# Record set
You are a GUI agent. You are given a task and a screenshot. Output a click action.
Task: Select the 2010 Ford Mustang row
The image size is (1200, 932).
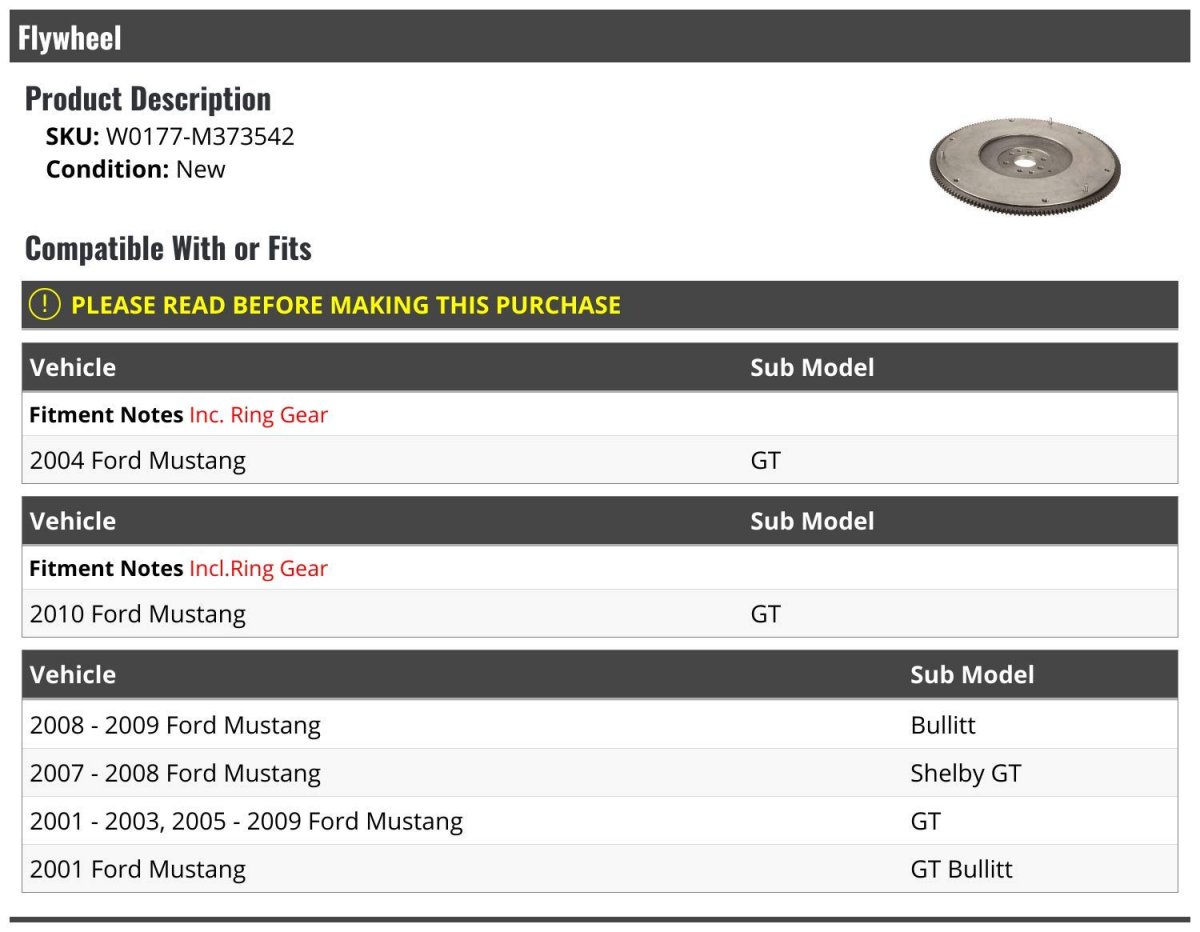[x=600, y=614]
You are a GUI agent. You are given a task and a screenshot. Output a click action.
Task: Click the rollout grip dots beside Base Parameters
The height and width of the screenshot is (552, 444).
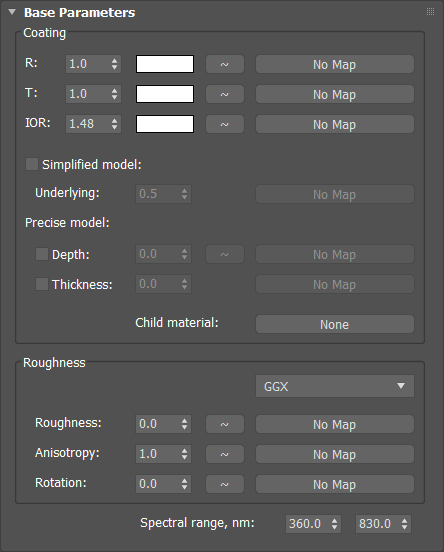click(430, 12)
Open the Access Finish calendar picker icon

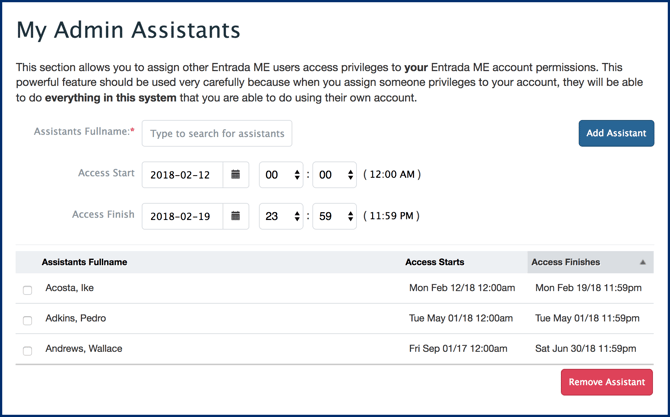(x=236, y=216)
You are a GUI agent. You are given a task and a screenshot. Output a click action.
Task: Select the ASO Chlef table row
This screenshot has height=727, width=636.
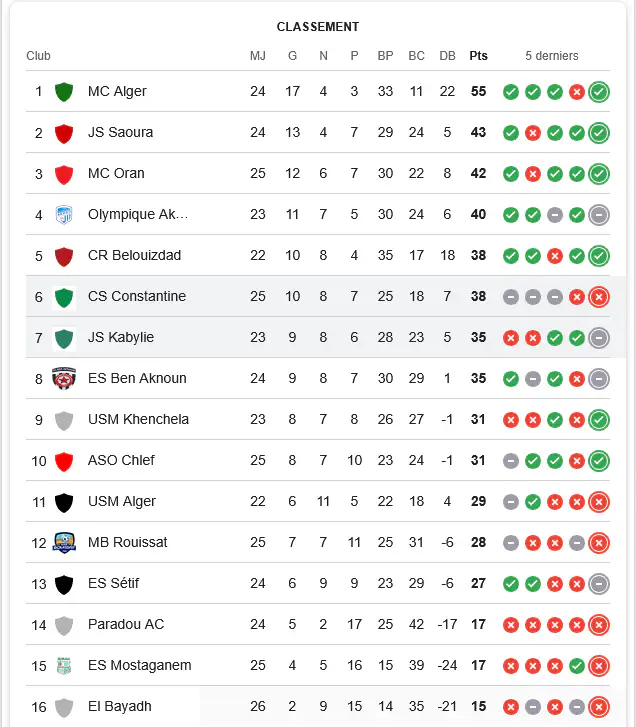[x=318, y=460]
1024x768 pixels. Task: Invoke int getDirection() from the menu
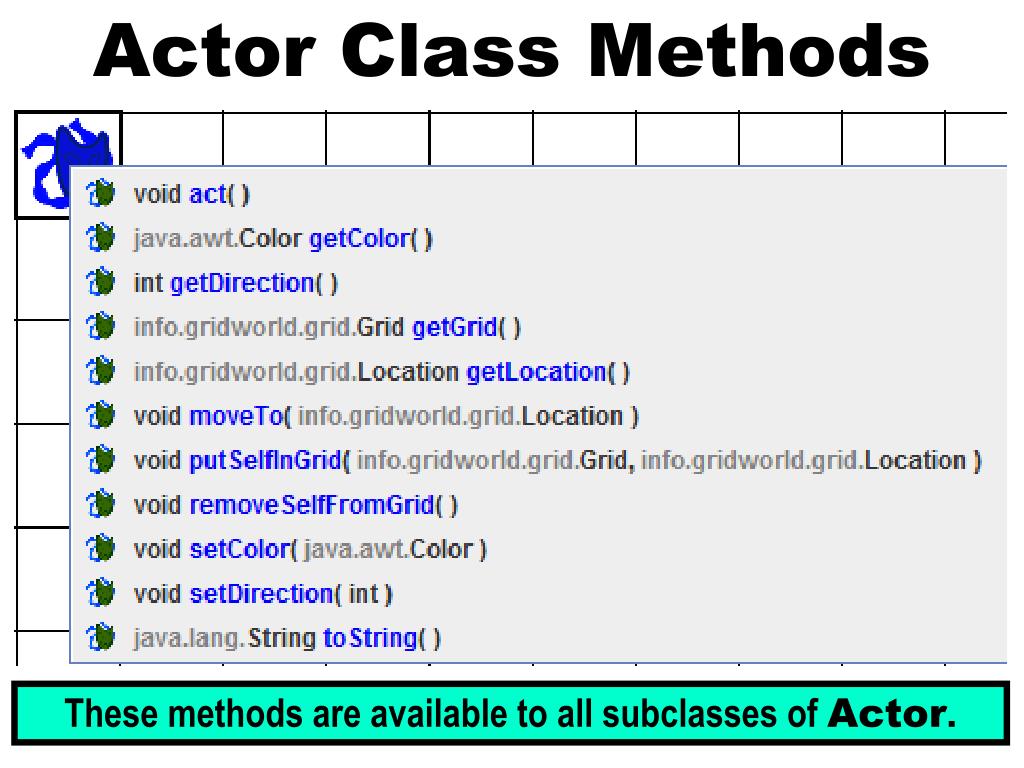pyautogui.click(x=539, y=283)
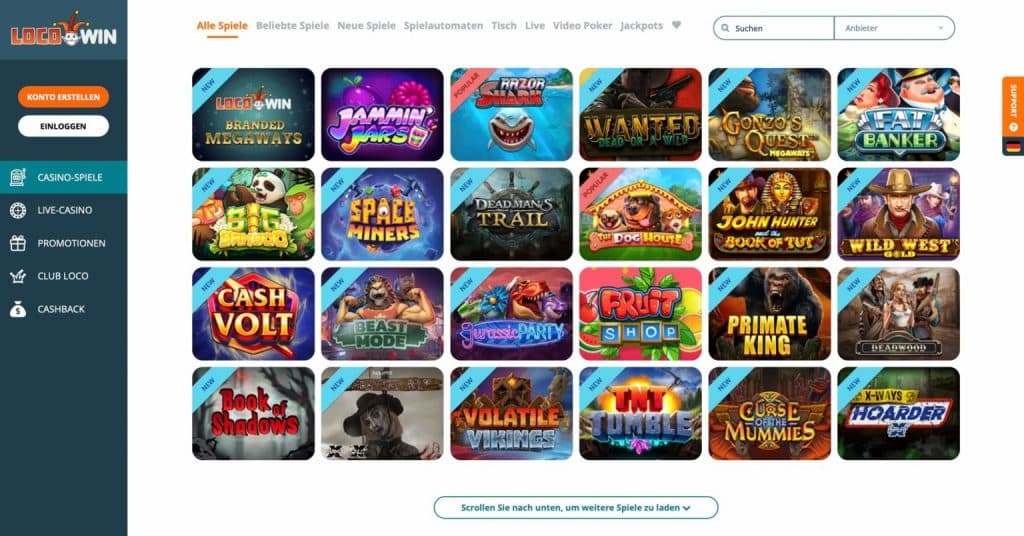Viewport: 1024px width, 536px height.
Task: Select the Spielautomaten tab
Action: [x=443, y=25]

# About this exercise
Send back every line above exactly, skipping all pictures.

# Solution to this problem
You are a GUI agent. You are given a task and a screenshot. Output a click action.
Task: Select the 2010 Ford Mustang row
The image size is (1200, 932).
[x=600, y=614]
You are a GUI agent. You are given a task and a screenshot. Output a click action.
Task: Click the rollout grip dots beside Base Parameters
The height and width of the screenshot is (552, 444).
click(430, 12)
Open the Access Finish calendar picker icon

(x=236, y=216)
You are a GUI agent. You are given a task and a screenshot. Output a click action.
Task: Select the ASO Chlef table row
This screenshot has height=727, width=636.
[x=318, y=460]
1024x768 pixels. Task: Invoke int getDirection() from the menu
pyautogui.click(x=539, y=283)
Viewport: 1024px width, 536px height.
Task: Select the Spielautomaten tab
Action: [x=443, y=25]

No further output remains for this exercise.